• **STATED EXERCISE A**
In the tech talk announcement, at what time do the doors open?
• **STATED EXERCISE B**
Continue the tech talk announcement from where it stops.

• **ARTICLE**
Google NY Site Reliability Engineering (SRE) Tech Talks, 23 Sep 2025


Details
Google SRE NYC proudly announces the next event in the Google SRE NYC Tech Talk series.
This event is co-sponsored by Lenses. Thank you Lenses for your partnership!
Join us for an hour of interactive short talks on Site Reliability and DevOps topics with an opportunity to mingle with the speakers and attendees over some light snacks and beverages.
The event will take place on Tuesday, 23rd of September 2025 at 6:30 PM at our Chelsea Markets office in NYC. The doors will open at 6:00 pm. Pls RSVP only if you're able to attend in-person, there will be no live streaming.
When RSVP'ing to this event, please enter your full name exactly as it appears on your government issued ID. You will be required to present your ID at check in.
Agenda:
Kir Titievsky - Sr PM Managed Kafka, Google
In collaboration with Guillaume Ayme (CEO), Drew Oetzel (Developer Advocate), Germain Cassis (Lead sales and alliances), lenses.io
Managing Kafka Reliability
Apache Kafka is the simplest possible reliable, horizontally scalable low-latency storage system for commodity hardware. This is increasingly making it the backbone of analytic data collection stacks and event-bus like architectures. Critical systems like this require very reliable operations. Kafka is both stateful and distributed, so it has traditional sysadmin kind of problems and those that require pretty deep expertise. We will discuss the problems with CPU and disk capacity management as well as defining availability SLOs for a distributed stateful system. We will also show some of the ways in which the Google Cloud Managed Service for Apache Kafka and lenses.io helps in solving these problems in a demo.
After a successful academic career at MIT Kir has over a decade working with several high profile Google Cloud products, specialising in distributed messaging systems. Guillaume is a passionate technologist and thought leader focused on real-time experiences and AI fed by streaming data. His background includes data analytics and cybersecurity at Splunk, HP Software, and Celonis. Drew has over 25 years of experience in distributed systems and data platforms from companies like Splunk, Heptio, and Mesosphere, specializing in optimizing data infrastructure and cloud-native architectures. Germain is growing partnerships and leveraging his experience from Salesforce and Celonis to help businesses with their digital transformations.

• **LISTING**
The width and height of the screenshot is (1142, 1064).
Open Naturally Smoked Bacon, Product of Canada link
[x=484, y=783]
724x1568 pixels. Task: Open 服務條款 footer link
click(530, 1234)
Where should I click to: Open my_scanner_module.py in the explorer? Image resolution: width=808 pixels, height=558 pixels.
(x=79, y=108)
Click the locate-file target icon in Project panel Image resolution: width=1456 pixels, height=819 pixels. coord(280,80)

• **RESPONSE A**
6:00 pm

• **RESPONSE B**
Naveen Kumar - Founder & CEO of truxt.ai
Autonomous Site Reliability Engineering a myth or Reality?
We’ll explore the evolution of Site Reliability Engineering (SRE) towards complete autonomy, examining if it's achievable or a myth. We'll discuss how advanced automation, AI, and machine learning are transforming SRE by enabling proactive incident management, automated remediation, and dynamic decision-making. The session will cover current innovations like AI-driven predictive analytics and contextual reasoning, while also addressing challenges such as complexity and the ongoing need for human expertise. Attendees will gain a balanced perspective on autonomous SRE's potential and limitations through real-world case studies demonstrating improved stability, MTTR, and incident response. We'll also outline best practices and strategic roadmaps. This discussion will help organizations make informed decisions about integrating autonomous technologies into SRE practices, determining if it's a near-term reality or an aspirational vision.
With deep expertise in Open source Continuous Deployments Technologies, AI, cloud, and DevOps, Naveen has worked with Fortune 100 companies to accelerate AI adoption, ensuring scalability, security, and efficiency in modern enterprises. A recognized thought leader, he is passionate about AI-driven automation, enterprise data governance, and scalable AI architectures.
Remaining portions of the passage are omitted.